TÉMOIGNAGE. “Je veux épouser mon demi-frère, qui est aussi le papa de nos deux enfants”
Ana avait 3 ans quand son père a abandonné sa mère pour fonder une famille avec une autre femme, qui deviendra très vite maman d’un petit Daniel. Quand elle a appris qu’elle avait un demi-frère, une fois adulte, elle est partie à sa recherche.
Et l’inimaginable est arrivé : ils sont tombés amoureux l’un de l’autre. “Nous avons essayé de vivre cette relation comme celle d’un frère et d’une sœur quand nous nous sommes rencontrés, explique Daniel. Mais nous nous sommes vite rendu compte d’une évidence : nous n’avions aucun sentiment fraternel.”
“Nous n’avons aucune maladie génétique, nos enfants sont en bonne santé”
Leur premier baiser a définitivement donné un nom à ce qu’ils ressentaient.
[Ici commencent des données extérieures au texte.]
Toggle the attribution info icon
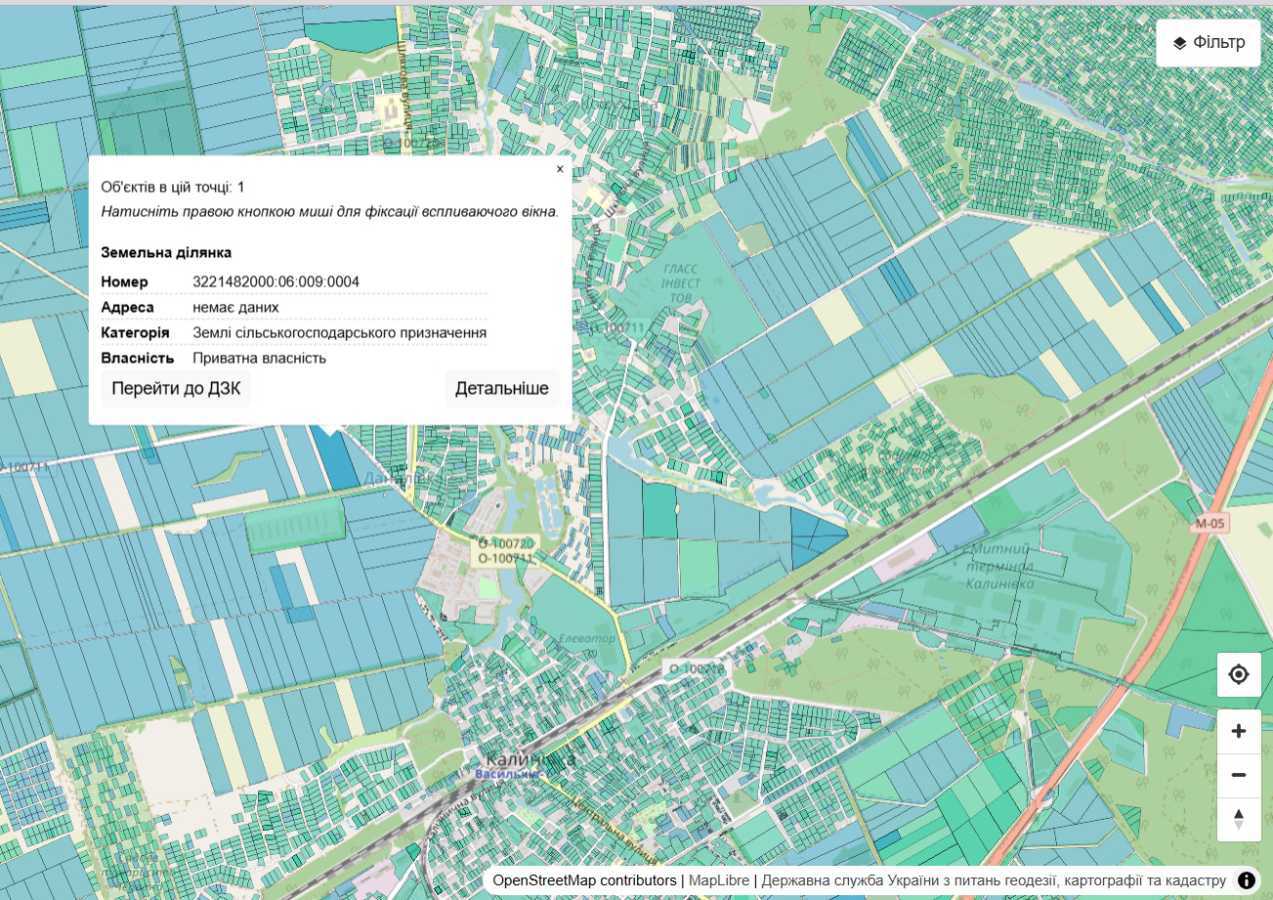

C’était de l’amour et ce, malgré la honte. “On ne pouvait pas l’imaginer au début, on était en colère contre nous-mêmes car on brisait le tabou de l’inceste, ajoute Ana, très consciente que c’est difficile à accepter. Mais on a finalement décidé qu’il fallait laisser faire les choses et que l’amour était plus fort.” Leur liaison a d’abord été secrète et ils se voyaient en cachette. “Je ne sais pas si c’était la honte ou la volonté de ne pas choquer qui dictait notre conduite”, précise la jeune femme. Qui, un jour, est tombée enceinte. Il a alors fallu parler du caractère exceptionnel de leur couple à un médecin : “Le gynécologue nous a dit que, dans notre cas, le risque que notre bébé naisse avec une maladie héréditaire récessive était 4 % supérieur à celui d’un couple qui ne partage pas de gènes.” Ces maladies se caractérisent par le fait que les deux parents doivent être porteurs du gène défectueux pour que le bébé en soit atteint. Et ce n’est pas le cas d’Ana et Daniel.
Leur fille Daniella est donc née en parfaite santé. Un deuxième bébé, Hector, arrivera deux ans plus tard. Aujourd’hui, le couple se lance dans un autre combat. Ils veulent se marier, mais la loi le leur refuse, même civilement. L’inceste dit “consenti” n’est pas puni de prison en Espagne, mais, comme en France, le mariage est interdit à ceux qui le pratiquent. “Bien que nous vivions ensemble depuis de nombreuses années, que nous ayons deux enfants, on nous répond que nous n’avons pas le droit de nous marier”, enrage Ana. Déterminés à changer cette réalité, réglementée par l’article 47 du Code civil espagnol, ils ont donc décidé de raconter leur histoire hors du commun. L’interview a été relayée partout dans la presse ibérique, et un vent de haine s’est abattu sur les deux jeunes parents sur les réseaux sociaux. “On nous a dit que nous allions brûler en enfer, se souvient Daniel. Nous savions que nous allions provoquer des réactions hostiles. Nous nous y sommes préparés, et nous étions prêts.” Ana veut faire évoluer les mentalités sur son couple. “Nous nous aimons, et c’est ce qui devrait prévaloir, conclut-elle. Et nous ne faisons de mal à personne.”